Belle Stewart, Traveler Singer
As Duncan lived his life, marrying twice and having ten children of his own, he continued to collect and share songs and stories. In the late 1960s, he began to be known on the Scottish folksong scene, both as a teller and singer, and this led in turn to his books and appearances worldwide. Reluctantly, in his 60s, he came off the road to live in a house, saddened to know that the way of life he had known was ending—but was recognized, along with other Travelers such as Jeannie Robertson, and Belle Stewart and her family, renowned singers, as a cultural treasure to be respected and listened to. 

My family thought that Granny was the tail-end in our family of a bardic tradition from the Highlands and Islands, so I think she would’ve enjoyed talking with Duncan.
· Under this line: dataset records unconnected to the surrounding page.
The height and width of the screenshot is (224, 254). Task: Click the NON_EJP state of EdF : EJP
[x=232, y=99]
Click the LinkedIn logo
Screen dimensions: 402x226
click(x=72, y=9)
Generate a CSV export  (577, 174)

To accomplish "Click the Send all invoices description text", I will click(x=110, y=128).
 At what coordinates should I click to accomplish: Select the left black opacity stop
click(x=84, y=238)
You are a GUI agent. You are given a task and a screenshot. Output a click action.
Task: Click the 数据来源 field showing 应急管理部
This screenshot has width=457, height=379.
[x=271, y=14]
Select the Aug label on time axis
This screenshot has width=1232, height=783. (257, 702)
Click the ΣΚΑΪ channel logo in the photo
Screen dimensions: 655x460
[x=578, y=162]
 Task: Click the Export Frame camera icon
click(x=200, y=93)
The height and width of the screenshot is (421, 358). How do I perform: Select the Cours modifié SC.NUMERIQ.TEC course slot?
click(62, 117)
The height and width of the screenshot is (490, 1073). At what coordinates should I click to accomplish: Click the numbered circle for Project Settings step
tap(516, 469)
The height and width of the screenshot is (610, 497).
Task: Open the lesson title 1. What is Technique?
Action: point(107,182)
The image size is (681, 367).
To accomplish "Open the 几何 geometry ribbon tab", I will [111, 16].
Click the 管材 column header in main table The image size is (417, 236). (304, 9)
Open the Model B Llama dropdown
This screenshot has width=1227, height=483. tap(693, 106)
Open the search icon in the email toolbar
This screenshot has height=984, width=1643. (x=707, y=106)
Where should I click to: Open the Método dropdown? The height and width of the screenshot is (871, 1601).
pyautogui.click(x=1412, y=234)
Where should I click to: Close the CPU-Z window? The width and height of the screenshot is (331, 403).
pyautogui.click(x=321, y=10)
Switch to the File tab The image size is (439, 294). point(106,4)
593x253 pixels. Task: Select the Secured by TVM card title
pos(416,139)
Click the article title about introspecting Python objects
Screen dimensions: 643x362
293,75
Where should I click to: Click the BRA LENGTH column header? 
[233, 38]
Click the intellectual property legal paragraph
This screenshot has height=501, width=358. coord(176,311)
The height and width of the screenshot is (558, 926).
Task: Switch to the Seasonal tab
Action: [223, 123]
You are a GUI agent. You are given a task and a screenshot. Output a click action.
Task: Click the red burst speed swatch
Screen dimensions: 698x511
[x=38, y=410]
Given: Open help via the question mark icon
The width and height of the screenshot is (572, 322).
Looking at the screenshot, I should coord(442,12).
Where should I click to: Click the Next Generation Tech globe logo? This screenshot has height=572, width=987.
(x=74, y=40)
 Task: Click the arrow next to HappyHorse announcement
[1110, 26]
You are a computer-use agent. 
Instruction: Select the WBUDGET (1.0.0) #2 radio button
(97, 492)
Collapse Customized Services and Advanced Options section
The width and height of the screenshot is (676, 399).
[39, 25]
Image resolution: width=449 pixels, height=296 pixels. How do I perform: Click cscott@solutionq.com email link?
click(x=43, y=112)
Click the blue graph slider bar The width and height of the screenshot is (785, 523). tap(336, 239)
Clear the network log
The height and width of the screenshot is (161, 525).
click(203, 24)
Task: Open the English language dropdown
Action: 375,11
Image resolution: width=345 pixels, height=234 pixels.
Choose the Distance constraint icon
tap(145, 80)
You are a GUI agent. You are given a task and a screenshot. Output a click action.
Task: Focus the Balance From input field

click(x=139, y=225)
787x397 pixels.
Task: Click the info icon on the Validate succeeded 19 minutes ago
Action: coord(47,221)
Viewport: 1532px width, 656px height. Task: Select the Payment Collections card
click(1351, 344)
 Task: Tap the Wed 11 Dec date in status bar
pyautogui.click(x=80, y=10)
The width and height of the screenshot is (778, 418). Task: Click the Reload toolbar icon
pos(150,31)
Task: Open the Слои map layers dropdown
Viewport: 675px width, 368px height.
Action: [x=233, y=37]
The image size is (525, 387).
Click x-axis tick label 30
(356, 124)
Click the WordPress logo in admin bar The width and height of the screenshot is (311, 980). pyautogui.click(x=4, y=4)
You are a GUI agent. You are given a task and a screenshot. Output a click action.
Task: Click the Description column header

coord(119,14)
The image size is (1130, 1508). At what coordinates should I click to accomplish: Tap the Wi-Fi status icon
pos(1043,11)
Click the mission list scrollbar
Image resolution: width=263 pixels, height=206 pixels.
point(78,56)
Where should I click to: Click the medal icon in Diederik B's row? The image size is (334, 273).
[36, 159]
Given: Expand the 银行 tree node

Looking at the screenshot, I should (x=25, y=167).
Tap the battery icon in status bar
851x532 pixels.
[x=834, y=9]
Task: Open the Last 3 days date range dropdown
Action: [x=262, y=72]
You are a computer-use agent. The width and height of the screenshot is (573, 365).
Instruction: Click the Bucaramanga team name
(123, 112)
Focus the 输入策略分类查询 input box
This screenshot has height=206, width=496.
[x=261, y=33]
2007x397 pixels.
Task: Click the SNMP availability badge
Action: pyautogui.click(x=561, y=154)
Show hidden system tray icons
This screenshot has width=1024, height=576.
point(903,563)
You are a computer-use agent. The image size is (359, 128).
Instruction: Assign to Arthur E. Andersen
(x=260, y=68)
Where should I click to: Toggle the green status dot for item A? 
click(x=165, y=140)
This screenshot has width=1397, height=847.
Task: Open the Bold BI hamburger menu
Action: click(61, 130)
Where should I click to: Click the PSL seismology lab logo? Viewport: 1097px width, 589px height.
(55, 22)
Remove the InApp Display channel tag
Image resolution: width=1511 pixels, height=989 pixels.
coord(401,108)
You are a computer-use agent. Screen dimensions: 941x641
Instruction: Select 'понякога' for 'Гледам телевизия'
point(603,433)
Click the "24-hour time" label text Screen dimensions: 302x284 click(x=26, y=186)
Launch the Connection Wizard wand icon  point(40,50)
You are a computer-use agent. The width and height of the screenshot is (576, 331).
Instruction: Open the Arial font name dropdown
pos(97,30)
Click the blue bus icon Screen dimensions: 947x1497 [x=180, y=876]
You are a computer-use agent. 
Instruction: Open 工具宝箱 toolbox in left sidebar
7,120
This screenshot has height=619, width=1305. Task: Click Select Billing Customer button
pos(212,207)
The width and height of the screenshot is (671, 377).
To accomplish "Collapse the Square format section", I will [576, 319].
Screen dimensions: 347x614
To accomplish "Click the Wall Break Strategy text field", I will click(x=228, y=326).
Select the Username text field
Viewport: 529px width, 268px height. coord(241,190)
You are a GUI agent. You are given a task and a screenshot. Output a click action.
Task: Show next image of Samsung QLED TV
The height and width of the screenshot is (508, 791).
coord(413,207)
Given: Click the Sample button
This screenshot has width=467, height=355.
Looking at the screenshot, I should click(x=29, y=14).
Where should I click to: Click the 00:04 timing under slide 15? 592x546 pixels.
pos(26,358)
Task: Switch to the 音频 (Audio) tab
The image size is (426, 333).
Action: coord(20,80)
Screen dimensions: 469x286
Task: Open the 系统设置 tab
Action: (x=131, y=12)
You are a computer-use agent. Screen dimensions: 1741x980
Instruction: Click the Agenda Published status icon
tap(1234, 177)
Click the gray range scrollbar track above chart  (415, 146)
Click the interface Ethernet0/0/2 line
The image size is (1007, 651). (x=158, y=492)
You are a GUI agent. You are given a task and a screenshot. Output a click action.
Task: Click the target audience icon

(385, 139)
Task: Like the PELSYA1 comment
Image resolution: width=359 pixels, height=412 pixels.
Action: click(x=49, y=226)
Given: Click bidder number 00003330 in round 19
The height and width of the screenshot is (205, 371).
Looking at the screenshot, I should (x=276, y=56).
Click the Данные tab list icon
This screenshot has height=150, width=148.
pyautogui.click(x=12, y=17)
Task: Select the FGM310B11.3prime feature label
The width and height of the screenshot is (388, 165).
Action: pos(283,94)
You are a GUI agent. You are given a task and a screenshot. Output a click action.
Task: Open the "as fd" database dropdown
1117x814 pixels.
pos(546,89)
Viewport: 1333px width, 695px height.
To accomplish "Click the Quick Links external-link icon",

I am thankful that she passed on so many tales and tunes to me, and grateful to him for doing that through the collections of his stories that I’ve been able to find.

“Stories are something you carry with you, something to last for your entire life to be passed on to your children, and their children for ever more. Telling a child a story implants a seed in their mind, and you know when you are gone from this world that that child is going to tell the tale you told them, and remember you.”
--Duncan Williamson

Duncan Williamson, passing along the tales


I hope that you have a fire in the heart to share your stories and songs!